● **GOAL**
Shift every coordinate in the answers up by 55. Write out the material again, requests included, beginning at the line that has "Viewport: 1408px width, 519px height." and stopping after the line that has "coord(1218,441)".

● **TASK DATA**
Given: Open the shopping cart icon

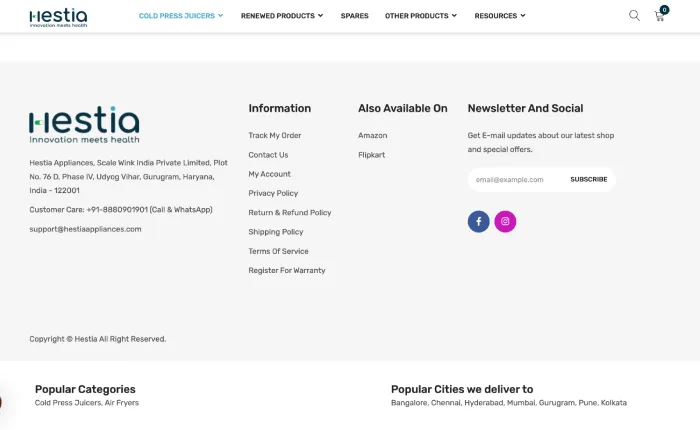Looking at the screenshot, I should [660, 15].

==

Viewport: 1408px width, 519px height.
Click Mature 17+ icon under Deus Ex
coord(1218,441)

● **REPLY**
Viewport: 1408px width, 519px height.
Click Mature 17+ icon under Deus Ex
coord(1273,496)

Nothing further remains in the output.